• **WHAT TO PRODUCE**:
Only one stretch of the data is wanted: the line containing "Open the Dashboard page", the line containing "Task: Click the HA user avatar icon", and every line between them, copied exactly.
=== Begin Enclosure ===
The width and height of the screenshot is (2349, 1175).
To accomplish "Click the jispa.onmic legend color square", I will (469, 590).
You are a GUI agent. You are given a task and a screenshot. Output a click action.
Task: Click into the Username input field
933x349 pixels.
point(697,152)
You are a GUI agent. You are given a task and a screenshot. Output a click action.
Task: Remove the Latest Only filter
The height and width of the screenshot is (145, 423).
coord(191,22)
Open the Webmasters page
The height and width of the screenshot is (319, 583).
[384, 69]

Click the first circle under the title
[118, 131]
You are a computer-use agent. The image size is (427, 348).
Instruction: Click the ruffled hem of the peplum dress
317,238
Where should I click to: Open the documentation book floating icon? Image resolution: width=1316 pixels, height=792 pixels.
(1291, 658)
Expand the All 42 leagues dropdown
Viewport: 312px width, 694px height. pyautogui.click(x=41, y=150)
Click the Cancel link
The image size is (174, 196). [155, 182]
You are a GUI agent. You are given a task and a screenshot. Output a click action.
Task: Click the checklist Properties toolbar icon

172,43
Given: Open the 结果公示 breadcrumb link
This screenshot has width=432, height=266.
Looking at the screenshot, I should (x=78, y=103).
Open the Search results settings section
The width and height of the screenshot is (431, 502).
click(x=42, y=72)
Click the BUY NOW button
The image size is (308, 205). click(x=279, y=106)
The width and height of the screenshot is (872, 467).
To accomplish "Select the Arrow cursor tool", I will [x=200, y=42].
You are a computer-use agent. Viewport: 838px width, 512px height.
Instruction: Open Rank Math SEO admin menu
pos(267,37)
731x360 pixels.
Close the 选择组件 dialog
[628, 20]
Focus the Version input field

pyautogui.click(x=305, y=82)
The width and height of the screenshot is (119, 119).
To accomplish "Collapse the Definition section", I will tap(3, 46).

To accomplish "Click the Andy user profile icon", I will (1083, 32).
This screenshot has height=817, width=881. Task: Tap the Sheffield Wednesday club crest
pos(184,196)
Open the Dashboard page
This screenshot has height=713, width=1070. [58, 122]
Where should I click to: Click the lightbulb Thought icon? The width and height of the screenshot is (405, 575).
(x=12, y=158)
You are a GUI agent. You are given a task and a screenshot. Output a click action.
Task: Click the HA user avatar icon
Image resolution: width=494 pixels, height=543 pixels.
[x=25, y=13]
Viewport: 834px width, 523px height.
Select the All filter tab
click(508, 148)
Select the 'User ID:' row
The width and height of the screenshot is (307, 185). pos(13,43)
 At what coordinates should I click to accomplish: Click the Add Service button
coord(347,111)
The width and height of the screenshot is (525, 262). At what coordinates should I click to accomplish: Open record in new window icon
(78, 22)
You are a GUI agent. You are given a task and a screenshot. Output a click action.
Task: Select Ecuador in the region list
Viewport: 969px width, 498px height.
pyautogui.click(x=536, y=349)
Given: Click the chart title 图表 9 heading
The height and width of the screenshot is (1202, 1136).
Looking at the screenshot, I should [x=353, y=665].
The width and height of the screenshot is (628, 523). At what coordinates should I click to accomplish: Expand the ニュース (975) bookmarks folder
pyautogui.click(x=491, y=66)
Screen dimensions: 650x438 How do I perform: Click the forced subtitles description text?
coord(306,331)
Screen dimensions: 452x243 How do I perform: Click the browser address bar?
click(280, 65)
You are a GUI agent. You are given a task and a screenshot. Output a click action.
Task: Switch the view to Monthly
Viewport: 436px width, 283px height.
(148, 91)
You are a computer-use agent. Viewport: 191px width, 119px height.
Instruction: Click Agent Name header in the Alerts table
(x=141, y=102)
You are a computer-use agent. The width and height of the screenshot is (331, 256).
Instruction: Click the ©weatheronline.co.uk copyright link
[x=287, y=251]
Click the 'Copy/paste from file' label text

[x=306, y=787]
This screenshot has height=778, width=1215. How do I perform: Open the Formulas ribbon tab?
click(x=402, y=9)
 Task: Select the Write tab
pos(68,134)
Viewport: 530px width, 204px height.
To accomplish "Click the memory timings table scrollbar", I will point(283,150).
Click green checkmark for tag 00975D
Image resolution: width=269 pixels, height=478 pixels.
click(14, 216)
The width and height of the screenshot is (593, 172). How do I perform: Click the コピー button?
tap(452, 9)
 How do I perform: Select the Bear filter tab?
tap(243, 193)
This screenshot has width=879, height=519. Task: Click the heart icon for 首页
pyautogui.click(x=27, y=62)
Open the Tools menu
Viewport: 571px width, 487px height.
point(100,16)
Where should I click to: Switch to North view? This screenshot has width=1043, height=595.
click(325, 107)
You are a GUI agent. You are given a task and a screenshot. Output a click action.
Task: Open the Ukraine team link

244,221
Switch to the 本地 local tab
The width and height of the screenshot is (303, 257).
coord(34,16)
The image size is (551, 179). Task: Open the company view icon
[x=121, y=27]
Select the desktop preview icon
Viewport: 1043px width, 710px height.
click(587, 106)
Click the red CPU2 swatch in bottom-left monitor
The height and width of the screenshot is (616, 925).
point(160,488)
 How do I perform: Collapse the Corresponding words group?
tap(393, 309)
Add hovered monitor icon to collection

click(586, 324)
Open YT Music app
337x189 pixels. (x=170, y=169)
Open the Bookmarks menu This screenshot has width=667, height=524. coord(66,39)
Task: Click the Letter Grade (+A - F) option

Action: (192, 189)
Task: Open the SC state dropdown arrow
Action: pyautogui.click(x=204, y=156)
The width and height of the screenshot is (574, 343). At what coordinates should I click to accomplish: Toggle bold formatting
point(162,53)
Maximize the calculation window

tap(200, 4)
=== End Enclosure ===
• **RESULT**:
Open the Dashboard page
This screenshot has height=713, width=1070. [58, 122]
Where should I click to: Click the lightbulb Thought icon? The width and height of the screenshot is (405, 575).
(x=12, y=158)
You are a GUI agent. You are given a task and a screenshot. Output a click action.
Task: Click the HA user avatar icon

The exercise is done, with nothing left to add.